Stored dataset items:

=-=-=

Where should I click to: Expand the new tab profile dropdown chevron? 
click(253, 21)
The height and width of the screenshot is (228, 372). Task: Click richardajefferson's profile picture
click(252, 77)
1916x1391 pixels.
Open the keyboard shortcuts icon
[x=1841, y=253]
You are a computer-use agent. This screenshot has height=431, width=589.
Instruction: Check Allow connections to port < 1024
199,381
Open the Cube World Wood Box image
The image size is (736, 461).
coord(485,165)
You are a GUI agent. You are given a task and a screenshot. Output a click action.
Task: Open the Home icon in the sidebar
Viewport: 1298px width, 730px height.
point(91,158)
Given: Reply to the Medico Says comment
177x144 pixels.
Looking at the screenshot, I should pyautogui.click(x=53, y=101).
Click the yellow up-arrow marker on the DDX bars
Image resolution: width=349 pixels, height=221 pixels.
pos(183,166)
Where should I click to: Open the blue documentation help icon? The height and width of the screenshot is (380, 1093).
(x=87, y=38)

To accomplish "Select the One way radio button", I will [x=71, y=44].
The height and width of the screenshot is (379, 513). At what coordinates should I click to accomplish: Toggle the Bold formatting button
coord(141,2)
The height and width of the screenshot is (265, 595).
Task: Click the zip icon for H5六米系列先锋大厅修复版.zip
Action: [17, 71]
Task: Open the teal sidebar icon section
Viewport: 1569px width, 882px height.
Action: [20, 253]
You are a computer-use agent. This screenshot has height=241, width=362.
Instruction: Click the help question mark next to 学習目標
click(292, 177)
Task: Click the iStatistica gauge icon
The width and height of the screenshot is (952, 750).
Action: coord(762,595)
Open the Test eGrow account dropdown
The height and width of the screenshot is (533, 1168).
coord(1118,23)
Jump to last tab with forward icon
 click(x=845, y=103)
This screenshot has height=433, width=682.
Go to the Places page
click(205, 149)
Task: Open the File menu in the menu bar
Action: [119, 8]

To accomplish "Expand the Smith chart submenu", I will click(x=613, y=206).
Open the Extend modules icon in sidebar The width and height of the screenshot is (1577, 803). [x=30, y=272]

=-=-=

→ **What this task involves**
Please rewrite the part of the listing that opens with the line containing "Task: Open the teal sidebar icon section" and closes with the line containing "Action: coord(762,595)", changing "screenshot" to "capture" and leaving everything else unchanged.

→ **Task result**
Task: Open the teal sidebar icon section
Viewport: 1569px width, 882px height.
Action: [20, 253]
You are a computer-use agent. This capture has height=241, width=362.
Instruction: Click the help question mark next to 学習目標
click(292, 177)
Task: Click the iStatistica gauge icon
The width and height of the capture is (952, 750).
Action: coord(762,595)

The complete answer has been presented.